De plus, la réponse du maître ne fut pas un simple rejet de ce monde. Au contraire, il choisit de développer une voie alternative à la modernité à travers la figuration, l’échelle monumentale, la consistance des surfaces et la réinterprétation des sources historiques de l’art.

La saison formative dans le Greenwich Village

Le peintre et sculpteur est arrivé aux États-Unis à la fin des années 50, après avoir déjà vécu d’importantes expériences en Europe. Parti de Medellín, il s’était maintenu à Madrid en étudiant à l’Academia de San Fernando, puis avait visité le Louvre à Paris et étudié les maîtres de la Renaissance à Florence, vendant des reproductions de Diego Velázquez et Francisco Goya dans la rue.

Installé dans le Greenwich Village, quartier à l’époque fréquenté par des poètes de la Beat Generation et des peintres abstraits, en 1961 l’artiste rencontra fortuitement Dorothy Miller, conservatrice historique du Museum of Modern Art (MoMA). Miller fut impressionnée par son talent et acheta l’œuvre Mona Lisa, Age Twelve (1959), une acquisition qui ouvrit au peintre les portes du marché international.

Cela dit, à cette époque, son cercle de contacts s’élargit à des figures de la trempe du galeriste Claude Bernard, du marchand d’art Ernst Beyeler et de Pierre Levai de la Marlborough Gallery. C’est à ces années que remontent des chefs-d’œuvre comme Pope Leo X (After Raphael) (1964) et The Presidential Family (1967), caractérisés par des volumes généreux et des couleurs plates imprégnées d’une subtile critique sociale.

Malgré le succès écrasant de l’Expressionnisme Abstrait et du Pop Art, le maître resta fidèle à la figuration. Bien que ce choix l’ait rendu une cible de la critique conservatrice de l’époque, sa première exposition chez Marlborough en 1972 fit salle comble.

Entre innovation et ventes record

Le marché de l’artiste a montré une vitalité internationale extraordinaire surtout après sa disparition en 2023. En 2024, les ventes aux enchères de ses œuvres ont atteint le chiffre record de 53.8 millions de dollars au total. La même année, chez Christie’s, le record pour une seule peinture a été établi avec la vente de The Musicians (1979) pour 5.1 millions de dollars.

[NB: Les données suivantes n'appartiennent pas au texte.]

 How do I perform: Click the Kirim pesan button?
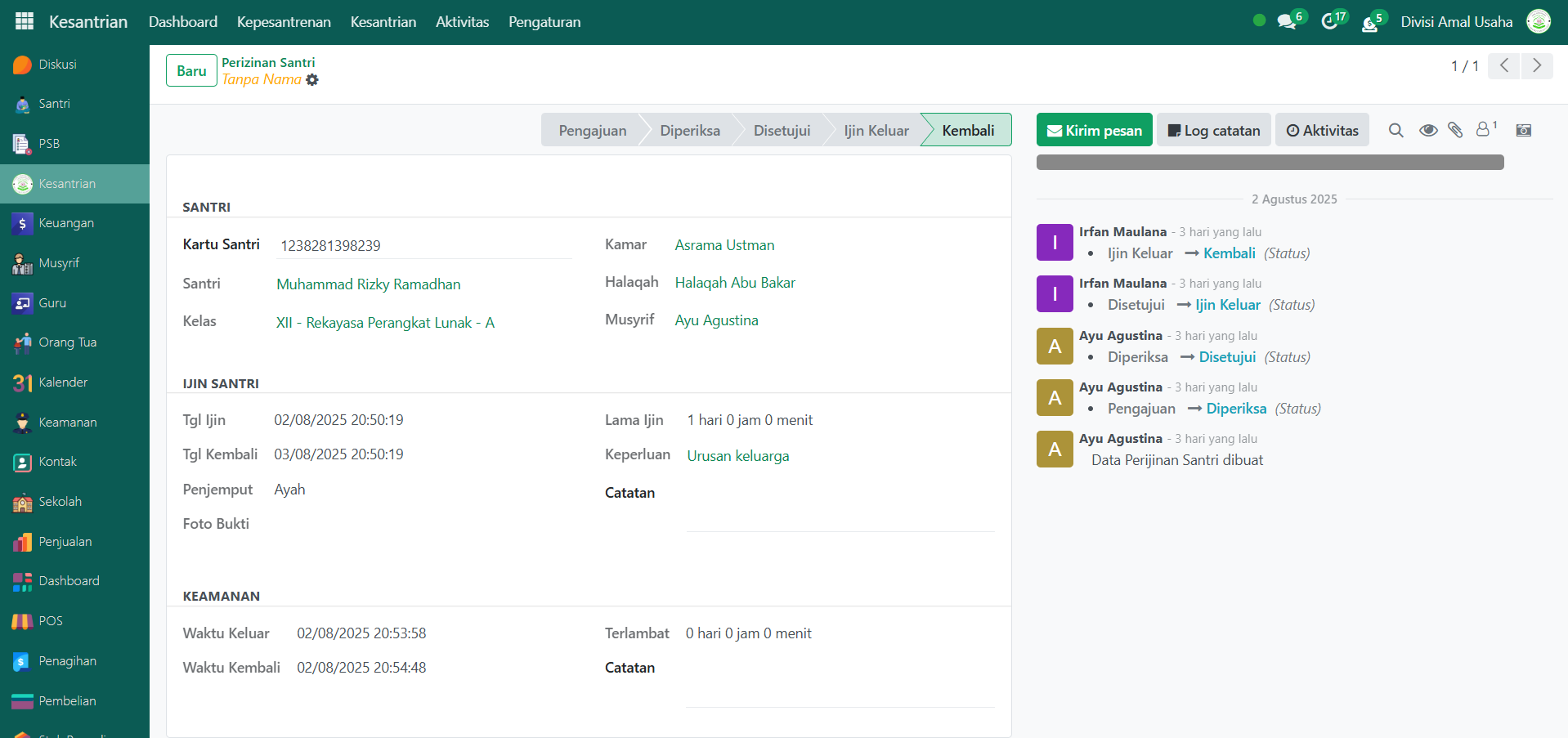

L’exposition chez Sotheby’s permet d’admirer des œuvres clés comme Mona Lisa, Age Thirteen (1959) et Apotheosis of Ramón Hoyos (1959), rare exemple de dialogue avec l’abstraction. S’ajoutent des réinterprétations de grands classiques, comme Sunflowers (1977), clair hommage à Vincent van Gogh, et Still Life with Watermelon (1965).

De plus, l’événement marque le début public de la peinture Picnic (1973), raffinée citation de Déjeuner sur l’herbe (1863) de Édouard Manet, qui offre une réflexion complexe sur la division en classes sociales.

Dans l’ensemble, ce corpus de travaux démontre que le style Botero n’est pas né soudainement, mais a été le résultat d’une recherche visuelle constante et rigoureuse. L’exposition reste ouverte au public du 22 juillet au 7 septembre au siège de Sotheby’s au 945 de Madison Avenue.